When Esme is sent to live with her grandmother, it feels as though she is invisible, and there is a possibility that she might be dead, at least according to her new friends. Linking her strange circumstances to the mysterious disappearances that have plagued the community for years, Esme begins to uncover a long chain of misery with a key player at the core. The puzzle behind Esme’s inexplicable situation was the focus of the story, and though all other conflicts were resolved, there were still questions about Esme’s “state,” leaving the story open for a sequel. My frustration with this book centered around that focus. I was as confused as Esme for a majority of the book. It was hard to switch gears near the end and start caring about mysterious disappearances, especially when the threat seemed to be to a character I had only really met a few pages earlier.
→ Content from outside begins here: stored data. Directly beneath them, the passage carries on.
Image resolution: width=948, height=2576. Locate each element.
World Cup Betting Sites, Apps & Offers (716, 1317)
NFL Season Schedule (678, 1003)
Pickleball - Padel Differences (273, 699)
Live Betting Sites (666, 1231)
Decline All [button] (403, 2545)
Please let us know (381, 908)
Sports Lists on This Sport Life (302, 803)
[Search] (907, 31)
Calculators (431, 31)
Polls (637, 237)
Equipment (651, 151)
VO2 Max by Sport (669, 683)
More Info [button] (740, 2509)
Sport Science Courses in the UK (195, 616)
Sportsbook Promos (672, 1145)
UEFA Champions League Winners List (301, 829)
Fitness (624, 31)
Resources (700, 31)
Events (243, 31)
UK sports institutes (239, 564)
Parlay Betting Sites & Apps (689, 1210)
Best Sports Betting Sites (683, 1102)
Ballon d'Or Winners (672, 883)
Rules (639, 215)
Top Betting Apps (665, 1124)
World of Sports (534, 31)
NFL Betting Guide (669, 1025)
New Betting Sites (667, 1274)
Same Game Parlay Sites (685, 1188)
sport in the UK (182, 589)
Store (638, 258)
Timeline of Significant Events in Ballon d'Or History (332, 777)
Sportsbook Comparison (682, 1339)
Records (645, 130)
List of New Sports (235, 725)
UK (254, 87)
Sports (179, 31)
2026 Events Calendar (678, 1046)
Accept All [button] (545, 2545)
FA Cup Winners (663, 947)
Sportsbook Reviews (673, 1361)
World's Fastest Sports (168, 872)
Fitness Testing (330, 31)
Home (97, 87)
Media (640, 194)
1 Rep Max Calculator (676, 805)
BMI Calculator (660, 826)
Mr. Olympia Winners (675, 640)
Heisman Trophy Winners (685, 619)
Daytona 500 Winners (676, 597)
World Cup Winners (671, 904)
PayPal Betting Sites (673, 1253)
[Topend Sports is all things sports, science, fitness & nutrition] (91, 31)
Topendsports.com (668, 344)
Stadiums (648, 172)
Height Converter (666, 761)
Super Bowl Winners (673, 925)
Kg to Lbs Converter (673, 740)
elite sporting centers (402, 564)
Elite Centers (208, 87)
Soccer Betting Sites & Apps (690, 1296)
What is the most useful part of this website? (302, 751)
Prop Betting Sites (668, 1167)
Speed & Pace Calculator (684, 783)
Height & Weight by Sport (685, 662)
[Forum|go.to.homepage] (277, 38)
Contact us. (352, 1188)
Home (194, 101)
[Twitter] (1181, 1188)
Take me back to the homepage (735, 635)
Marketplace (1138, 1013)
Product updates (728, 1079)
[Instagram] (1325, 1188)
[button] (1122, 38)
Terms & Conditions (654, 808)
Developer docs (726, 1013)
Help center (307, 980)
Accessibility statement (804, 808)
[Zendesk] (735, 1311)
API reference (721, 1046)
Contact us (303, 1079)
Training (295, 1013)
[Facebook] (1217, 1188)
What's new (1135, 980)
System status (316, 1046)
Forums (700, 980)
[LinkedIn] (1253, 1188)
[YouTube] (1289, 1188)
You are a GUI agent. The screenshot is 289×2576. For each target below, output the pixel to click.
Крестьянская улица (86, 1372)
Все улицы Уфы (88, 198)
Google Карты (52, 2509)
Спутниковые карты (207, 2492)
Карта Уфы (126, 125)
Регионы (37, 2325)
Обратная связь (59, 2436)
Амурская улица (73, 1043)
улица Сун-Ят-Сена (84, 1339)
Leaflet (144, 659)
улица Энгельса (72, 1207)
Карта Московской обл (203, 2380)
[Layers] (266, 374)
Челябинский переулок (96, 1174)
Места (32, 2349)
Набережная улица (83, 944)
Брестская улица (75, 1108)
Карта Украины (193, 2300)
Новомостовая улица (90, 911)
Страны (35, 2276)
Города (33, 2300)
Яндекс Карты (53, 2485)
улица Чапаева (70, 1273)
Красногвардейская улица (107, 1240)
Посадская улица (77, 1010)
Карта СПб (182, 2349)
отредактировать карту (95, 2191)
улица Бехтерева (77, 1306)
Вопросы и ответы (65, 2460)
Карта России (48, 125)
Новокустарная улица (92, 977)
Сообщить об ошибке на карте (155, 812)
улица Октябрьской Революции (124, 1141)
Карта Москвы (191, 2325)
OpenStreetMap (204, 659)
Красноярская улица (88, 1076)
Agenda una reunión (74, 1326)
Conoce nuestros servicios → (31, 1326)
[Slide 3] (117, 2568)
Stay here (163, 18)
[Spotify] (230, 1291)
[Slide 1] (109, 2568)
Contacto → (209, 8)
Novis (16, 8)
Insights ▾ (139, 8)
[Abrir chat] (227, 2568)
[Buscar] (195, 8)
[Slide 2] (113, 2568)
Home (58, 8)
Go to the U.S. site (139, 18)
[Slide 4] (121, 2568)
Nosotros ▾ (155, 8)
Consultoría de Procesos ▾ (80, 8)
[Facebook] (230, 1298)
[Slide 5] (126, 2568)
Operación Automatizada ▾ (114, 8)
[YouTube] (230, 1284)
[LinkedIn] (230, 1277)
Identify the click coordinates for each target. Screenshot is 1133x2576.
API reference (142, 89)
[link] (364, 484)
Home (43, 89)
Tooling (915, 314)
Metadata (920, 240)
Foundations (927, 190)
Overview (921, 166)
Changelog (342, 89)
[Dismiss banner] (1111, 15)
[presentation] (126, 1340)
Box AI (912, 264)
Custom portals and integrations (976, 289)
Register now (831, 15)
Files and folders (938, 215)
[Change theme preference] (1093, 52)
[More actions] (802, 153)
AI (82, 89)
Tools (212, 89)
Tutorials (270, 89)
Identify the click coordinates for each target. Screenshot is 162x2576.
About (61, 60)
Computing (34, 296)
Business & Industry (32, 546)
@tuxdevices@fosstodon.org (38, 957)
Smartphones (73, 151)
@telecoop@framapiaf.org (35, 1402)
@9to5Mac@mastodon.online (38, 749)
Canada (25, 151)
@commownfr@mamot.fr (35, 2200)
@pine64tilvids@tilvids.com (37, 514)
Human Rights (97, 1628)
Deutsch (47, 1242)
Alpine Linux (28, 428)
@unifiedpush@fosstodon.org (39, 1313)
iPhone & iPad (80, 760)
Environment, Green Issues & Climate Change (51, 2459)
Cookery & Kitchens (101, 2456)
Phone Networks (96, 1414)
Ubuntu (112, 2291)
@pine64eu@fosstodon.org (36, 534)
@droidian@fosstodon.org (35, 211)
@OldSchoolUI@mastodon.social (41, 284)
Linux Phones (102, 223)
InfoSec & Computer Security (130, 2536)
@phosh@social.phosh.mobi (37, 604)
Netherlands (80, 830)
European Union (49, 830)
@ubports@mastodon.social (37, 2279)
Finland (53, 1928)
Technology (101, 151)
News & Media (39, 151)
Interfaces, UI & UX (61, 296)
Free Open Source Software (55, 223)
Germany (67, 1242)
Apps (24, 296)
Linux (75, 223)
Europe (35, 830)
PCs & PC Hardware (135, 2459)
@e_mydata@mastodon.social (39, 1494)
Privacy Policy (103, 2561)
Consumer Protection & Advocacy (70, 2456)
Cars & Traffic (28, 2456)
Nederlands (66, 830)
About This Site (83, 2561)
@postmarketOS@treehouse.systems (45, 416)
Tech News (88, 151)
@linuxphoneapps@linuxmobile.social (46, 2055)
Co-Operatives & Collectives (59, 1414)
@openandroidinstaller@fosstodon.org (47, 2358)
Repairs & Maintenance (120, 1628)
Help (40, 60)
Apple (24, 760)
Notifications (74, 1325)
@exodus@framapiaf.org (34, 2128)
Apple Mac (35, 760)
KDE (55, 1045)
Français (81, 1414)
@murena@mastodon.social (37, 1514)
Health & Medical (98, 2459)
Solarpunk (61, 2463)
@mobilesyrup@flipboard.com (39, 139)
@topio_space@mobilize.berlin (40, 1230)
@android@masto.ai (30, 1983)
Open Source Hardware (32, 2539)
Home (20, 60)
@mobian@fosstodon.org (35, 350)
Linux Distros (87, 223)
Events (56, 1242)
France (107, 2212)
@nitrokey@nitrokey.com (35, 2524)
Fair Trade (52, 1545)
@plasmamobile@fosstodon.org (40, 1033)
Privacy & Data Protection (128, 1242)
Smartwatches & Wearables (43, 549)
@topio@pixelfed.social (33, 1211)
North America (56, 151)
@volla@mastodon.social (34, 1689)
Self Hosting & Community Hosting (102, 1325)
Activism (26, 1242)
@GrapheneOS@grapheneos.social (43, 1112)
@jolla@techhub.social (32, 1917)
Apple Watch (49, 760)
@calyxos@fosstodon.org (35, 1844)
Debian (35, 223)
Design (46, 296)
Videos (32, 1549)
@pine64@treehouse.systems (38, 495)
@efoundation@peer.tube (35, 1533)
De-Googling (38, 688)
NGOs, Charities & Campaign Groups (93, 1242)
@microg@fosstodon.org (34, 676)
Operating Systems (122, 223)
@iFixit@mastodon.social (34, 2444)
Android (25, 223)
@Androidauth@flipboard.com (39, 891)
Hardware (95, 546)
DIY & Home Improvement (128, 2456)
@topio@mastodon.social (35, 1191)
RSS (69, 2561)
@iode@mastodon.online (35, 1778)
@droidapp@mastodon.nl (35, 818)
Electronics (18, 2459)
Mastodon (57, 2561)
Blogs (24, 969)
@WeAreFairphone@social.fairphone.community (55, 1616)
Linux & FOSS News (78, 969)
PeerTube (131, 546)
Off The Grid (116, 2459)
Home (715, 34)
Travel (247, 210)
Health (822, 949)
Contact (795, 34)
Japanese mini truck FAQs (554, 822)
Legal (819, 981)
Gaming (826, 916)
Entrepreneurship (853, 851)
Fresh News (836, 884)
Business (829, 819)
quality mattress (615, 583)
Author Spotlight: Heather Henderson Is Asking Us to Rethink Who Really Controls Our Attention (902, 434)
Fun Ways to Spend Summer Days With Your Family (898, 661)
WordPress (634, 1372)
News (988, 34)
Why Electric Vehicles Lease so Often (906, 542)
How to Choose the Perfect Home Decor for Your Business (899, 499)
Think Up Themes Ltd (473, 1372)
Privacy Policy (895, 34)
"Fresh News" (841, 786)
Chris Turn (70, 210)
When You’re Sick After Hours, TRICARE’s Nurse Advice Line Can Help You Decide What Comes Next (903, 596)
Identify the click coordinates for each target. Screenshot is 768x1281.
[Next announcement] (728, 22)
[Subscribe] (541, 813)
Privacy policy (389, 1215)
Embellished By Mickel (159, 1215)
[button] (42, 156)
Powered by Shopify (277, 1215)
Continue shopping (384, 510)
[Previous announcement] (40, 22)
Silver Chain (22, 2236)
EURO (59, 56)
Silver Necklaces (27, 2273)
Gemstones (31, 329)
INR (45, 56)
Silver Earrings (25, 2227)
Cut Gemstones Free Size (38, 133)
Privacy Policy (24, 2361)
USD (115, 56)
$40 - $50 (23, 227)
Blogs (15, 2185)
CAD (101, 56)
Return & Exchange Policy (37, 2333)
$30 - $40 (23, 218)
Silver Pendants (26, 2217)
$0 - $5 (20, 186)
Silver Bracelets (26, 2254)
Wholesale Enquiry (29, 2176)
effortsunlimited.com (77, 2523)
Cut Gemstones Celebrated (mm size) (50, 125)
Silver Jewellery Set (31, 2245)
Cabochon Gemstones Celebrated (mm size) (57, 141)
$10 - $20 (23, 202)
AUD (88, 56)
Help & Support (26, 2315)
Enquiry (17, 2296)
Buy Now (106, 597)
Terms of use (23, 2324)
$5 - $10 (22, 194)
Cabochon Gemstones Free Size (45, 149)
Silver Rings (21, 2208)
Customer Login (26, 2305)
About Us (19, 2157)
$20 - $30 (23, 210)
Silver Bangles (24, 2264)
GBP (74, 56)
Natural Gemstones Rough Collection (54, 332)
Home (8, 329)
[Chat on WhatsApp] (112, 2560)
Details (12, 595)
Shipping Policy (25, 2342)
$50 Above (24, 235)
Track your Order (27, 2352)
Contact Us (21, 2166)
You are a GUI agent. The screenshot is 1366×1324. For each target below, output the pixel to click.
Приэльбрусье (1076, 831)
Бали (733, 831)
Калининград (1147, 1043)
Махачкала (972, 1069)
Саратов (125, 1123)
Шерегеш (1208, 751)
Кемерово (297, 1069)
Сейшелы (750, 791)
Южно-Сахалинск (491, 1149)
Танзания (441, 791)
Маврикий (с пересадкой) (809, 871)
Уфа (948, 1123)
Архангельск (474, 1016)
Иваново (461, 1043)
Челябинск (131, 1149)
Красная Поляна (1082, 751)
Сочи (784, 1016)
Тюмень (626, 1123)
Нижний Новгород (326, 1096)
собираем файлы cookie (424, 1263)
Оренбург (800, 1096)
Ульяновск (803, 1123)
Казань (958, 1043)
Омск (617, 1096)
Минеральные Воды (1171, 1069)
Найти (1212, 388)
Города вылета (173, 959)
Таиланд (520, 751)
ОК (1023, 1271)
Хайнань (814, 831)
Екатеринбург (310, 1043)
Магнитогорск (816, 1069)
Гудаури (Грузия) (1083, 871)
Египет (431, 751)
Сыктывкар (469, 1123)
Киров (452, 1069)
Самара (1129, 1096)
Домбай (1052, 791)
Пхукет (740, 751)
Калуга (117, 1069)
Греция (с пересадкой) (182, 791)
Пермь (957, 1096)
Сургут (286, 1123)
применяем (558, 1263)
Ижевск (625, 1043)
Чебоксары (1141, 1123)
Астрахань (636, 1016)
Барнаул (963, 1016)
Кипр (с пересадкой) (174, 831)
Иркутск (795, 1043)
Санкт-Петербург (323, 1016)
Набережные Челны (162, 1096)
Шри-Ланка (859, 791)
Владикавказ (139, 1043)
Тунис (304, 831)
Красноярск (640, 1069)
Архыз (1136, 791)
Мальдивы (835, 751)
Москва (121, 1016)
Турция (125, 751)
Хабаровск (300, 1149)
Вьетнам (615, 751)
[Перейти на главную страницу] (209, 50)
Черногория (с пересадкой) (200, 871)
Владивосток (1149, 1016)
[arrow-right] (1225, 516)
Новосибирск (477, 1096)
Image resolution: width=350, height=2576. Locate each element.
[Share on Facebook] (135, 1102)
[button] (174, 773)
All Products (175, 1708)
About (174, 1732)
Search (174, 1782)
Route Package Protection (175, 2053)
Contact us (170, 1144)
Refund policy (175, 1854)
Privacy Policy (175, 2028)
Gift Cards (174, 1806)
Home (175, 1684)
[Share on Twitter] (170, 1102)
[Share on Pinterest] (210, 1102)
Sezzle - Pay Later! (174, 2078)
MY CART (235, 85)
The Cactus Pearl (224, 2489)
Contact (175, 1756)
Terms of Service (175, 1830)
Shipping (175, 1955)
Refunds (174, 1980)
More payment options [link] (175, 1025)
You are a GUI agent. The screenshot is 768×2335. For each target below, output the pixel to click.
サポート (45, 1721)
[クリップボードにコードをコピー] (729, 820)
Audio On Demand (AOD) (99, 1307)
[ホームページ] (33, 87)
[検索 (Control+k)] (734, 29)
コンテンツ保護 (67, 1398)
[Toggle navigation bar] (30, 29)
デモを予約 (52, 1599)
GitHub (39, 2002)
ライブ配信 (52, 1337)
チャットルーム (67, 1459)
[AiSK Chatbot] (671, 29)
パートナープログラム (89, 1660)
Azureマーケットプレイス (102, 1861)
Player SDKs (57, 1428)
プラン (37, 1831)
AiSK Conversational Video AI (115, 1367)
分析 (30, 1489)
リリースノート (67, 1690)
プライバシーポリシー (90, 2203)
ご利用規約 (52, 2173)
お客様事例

When the climax and resolution of the story arrived, I didn’t really care because the all consuming question of “Why?” wasn’t answered. Overall, this wasn’t a bad book, but it wasn’t what I wanted either. Many of my high school students enjoy mysteries, especially those that have an element of horror, but this isn’t going to be my first recommendation to them simply because the threat wasn’t really very frightening and the ending wasn’t really satisfying.

I received an ARC of this book from the publisher via NetGalley in exchange for an honest review.